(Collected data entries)
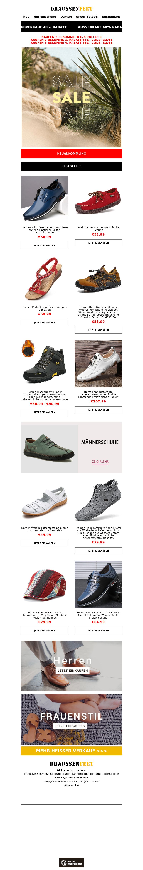Click ZEIG MEHR in the Männerschuhe banner

100,462
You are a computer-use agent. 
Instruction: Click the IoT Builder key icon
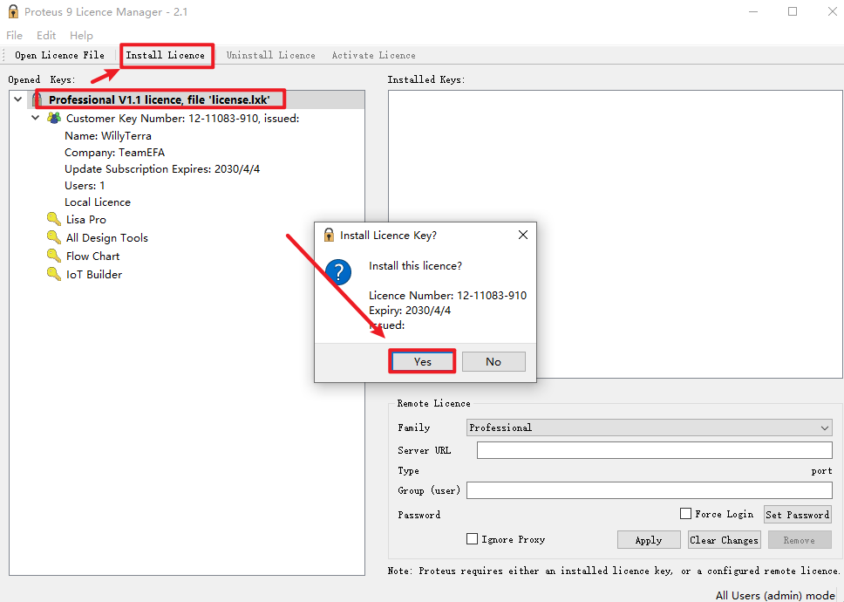pyautogui.click(x=53, y=274)
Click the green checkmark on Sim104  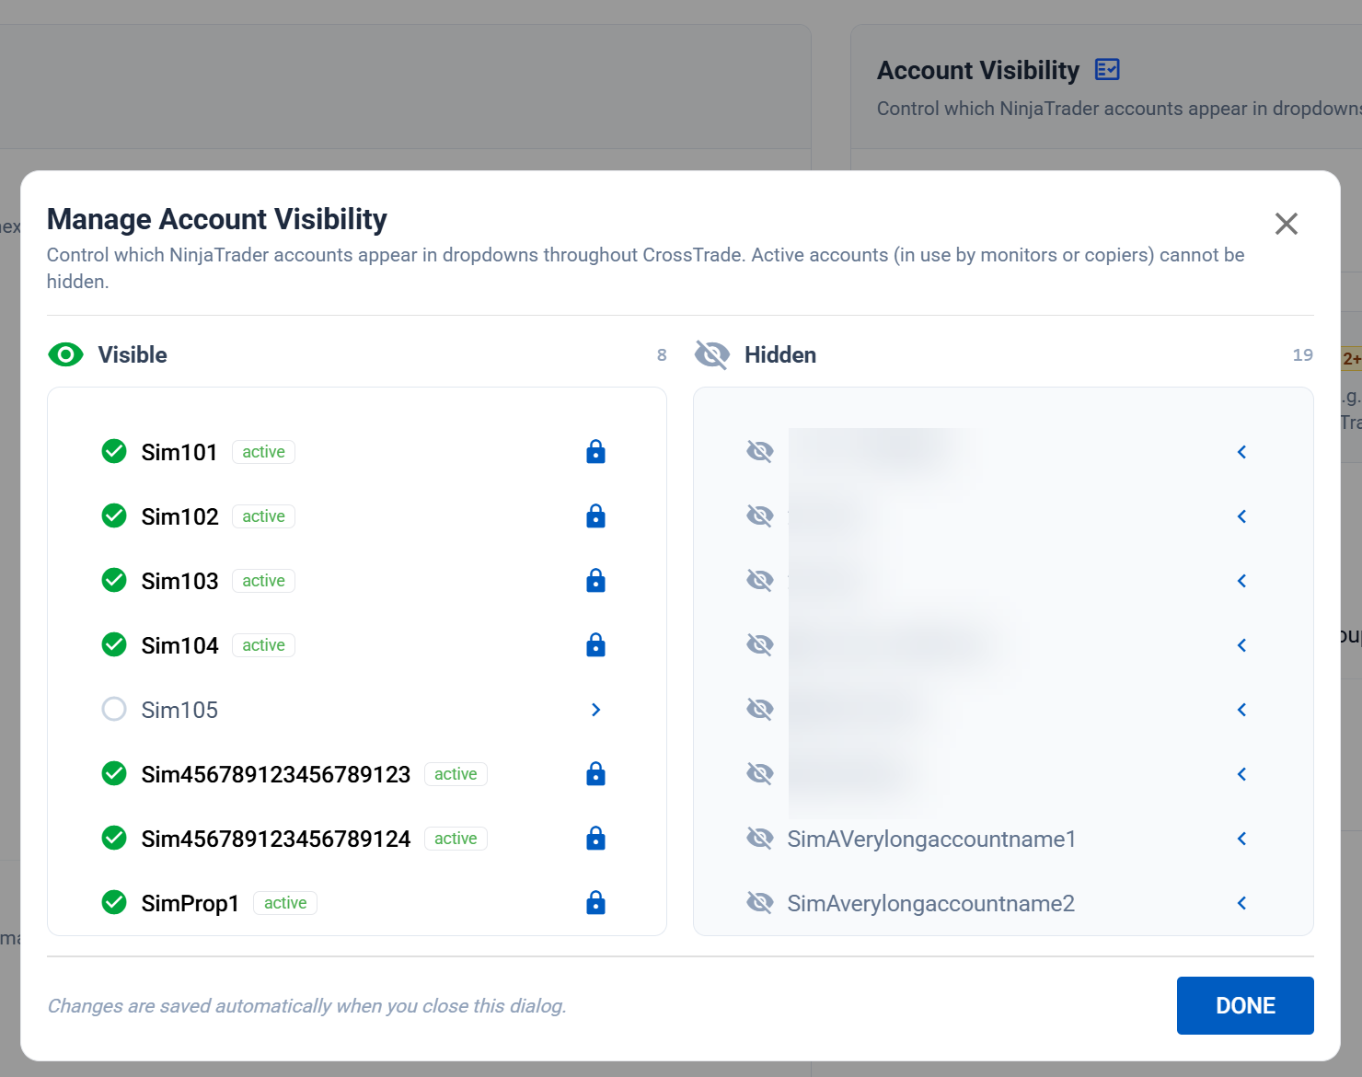click(x=114, y=644)
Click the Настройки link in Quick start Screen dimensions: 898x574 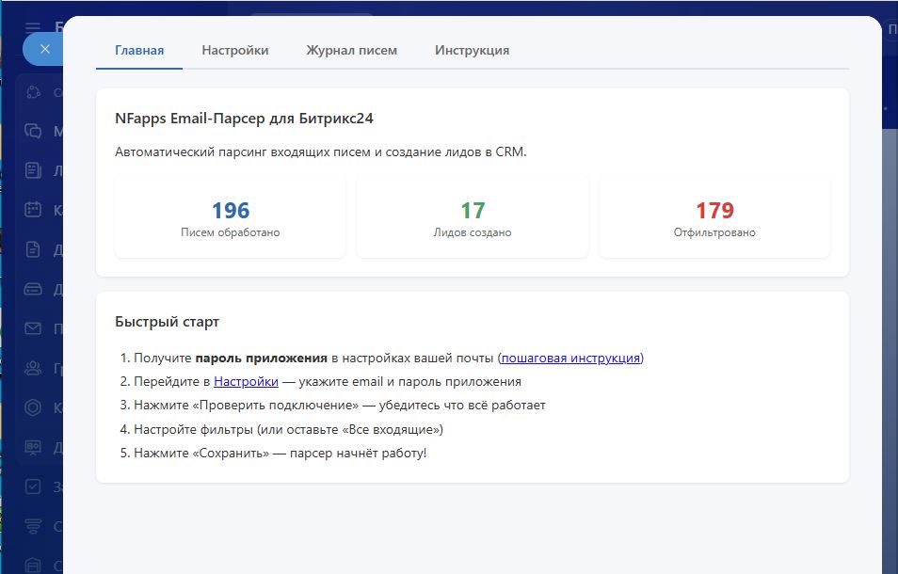tap(246, 382)
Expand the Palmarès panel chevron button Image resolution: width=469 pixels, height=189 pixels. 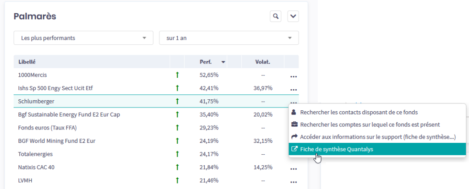[293, 16]
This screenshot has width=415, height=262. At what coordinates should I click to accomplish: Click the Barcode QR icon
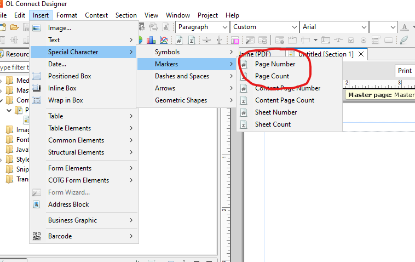(x=37, y=236)
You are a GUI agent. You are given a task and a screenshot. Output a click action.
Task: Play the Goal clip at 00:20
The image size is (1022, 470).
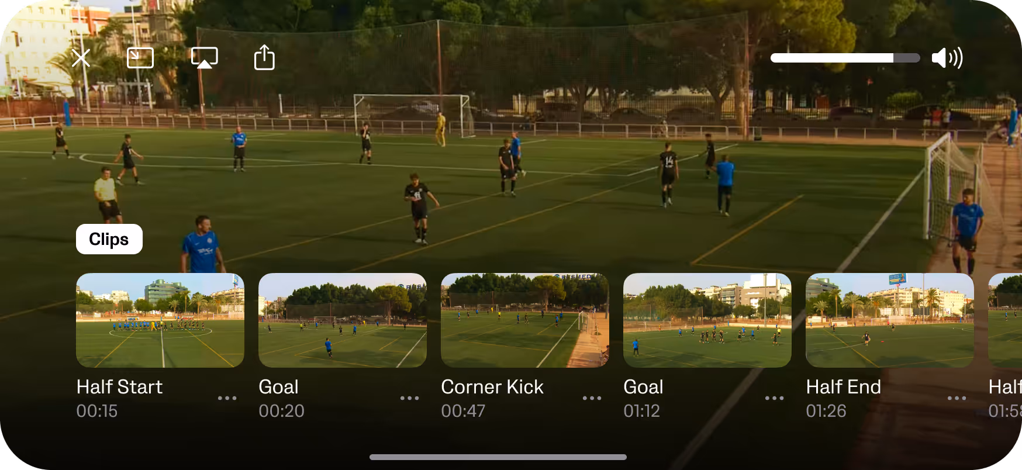343,320
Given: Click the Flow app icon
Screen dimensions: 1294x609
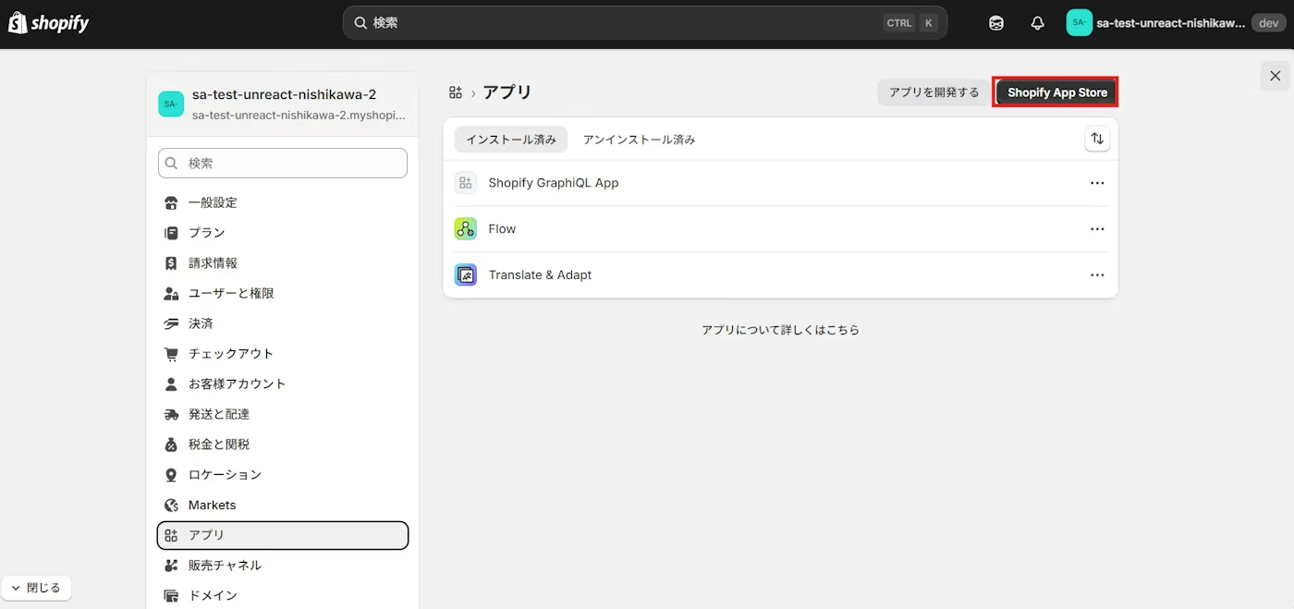Looking at the screenshot, I should pyautogui.click(x=465, y=228).
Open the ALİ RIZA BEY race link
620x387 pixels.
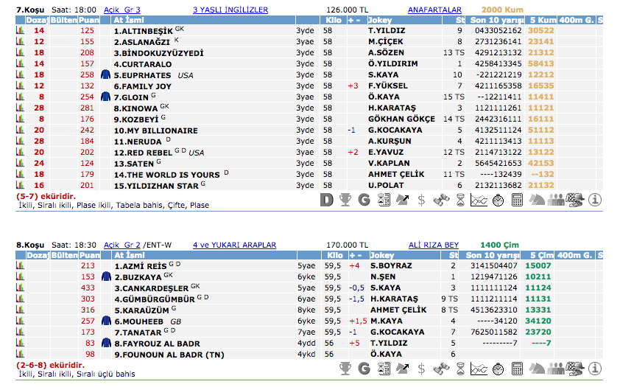tap(434, 245)
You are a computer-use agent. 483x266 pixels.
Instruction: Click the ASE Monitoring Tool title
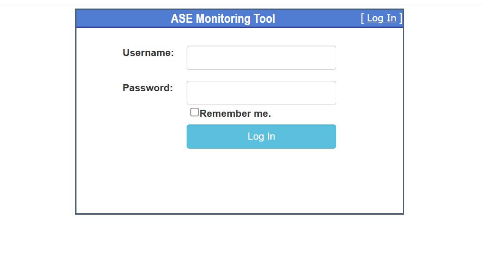223,19
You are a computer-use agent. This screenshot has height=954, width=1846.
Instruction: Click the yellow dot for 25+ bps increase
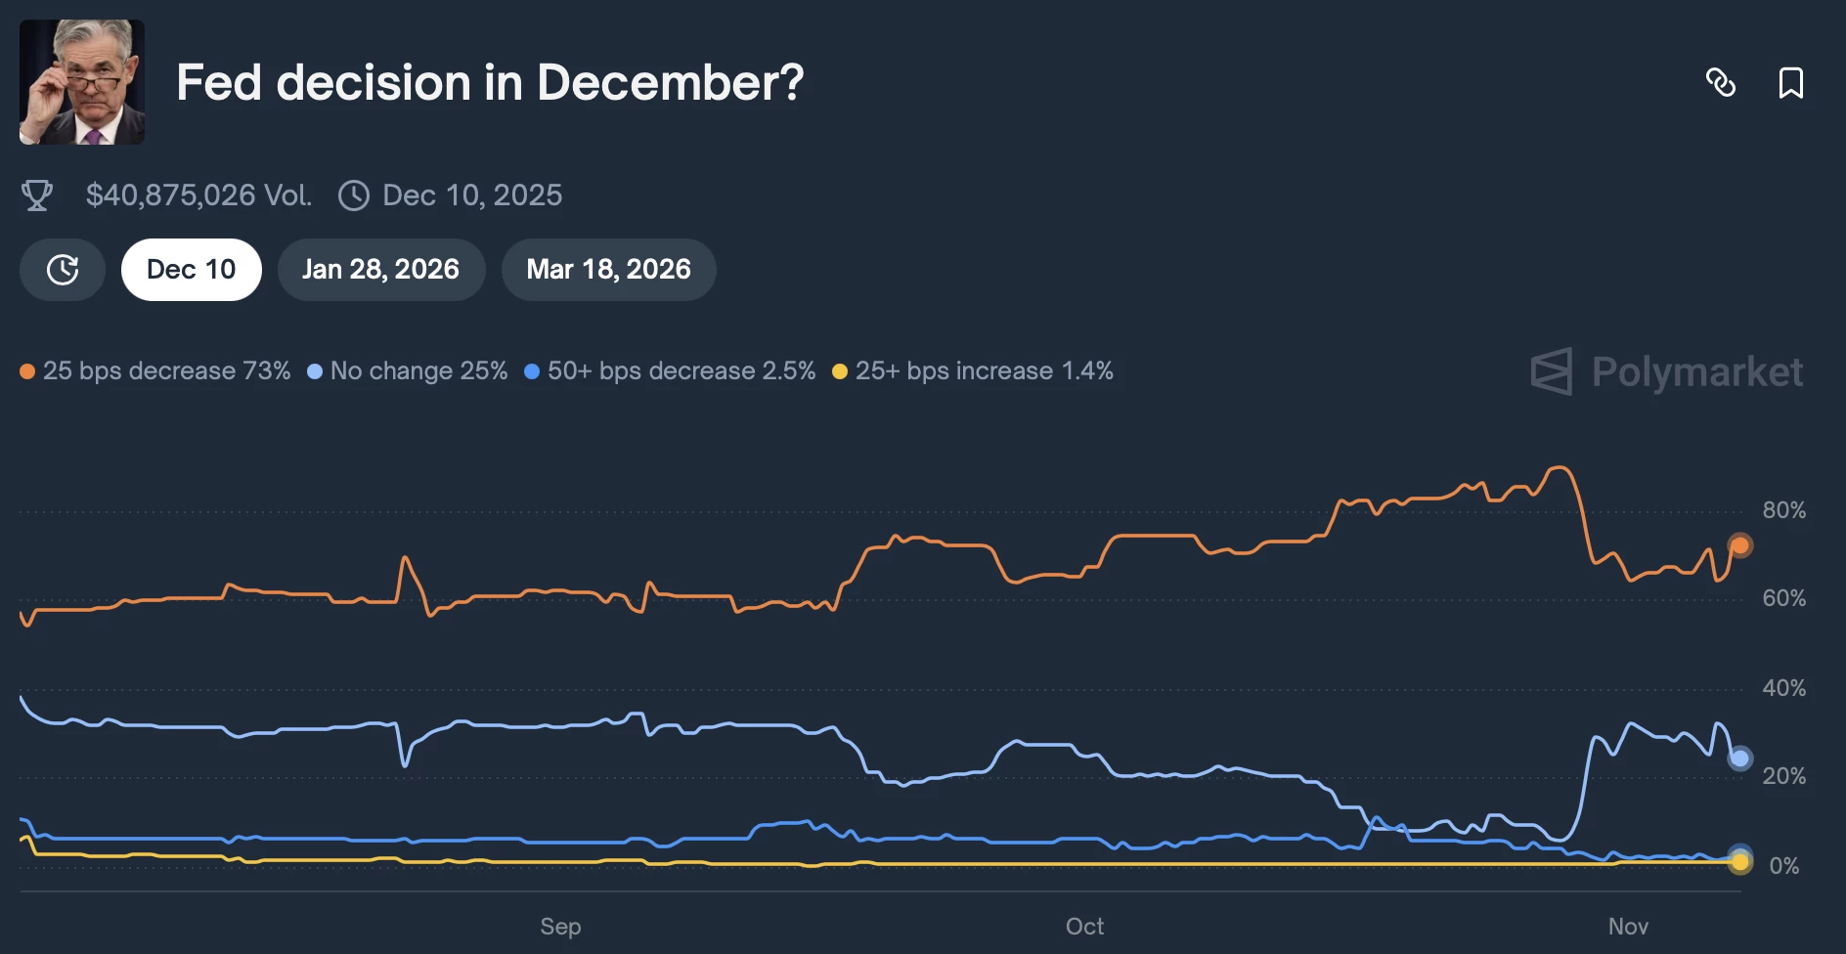tap(839, 371)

**PROBLEM TO WORK ON:** Produce an exact copy of the lines from the line with "You are a computer-use agent. 483x266 pixels." through the last line of the data above, both ends included. No pictures belong in it.

**RESULT BELOW:**
You are a computer-use agent. 483x266 pixels.
Instruction: Click the ASE Monitoring Tool title
223,19
You are a computer-use agent. This screenshot has height=954, width=1846.
Instruction: Click the yellow dot for 25+ bps increase
tap(839, 371)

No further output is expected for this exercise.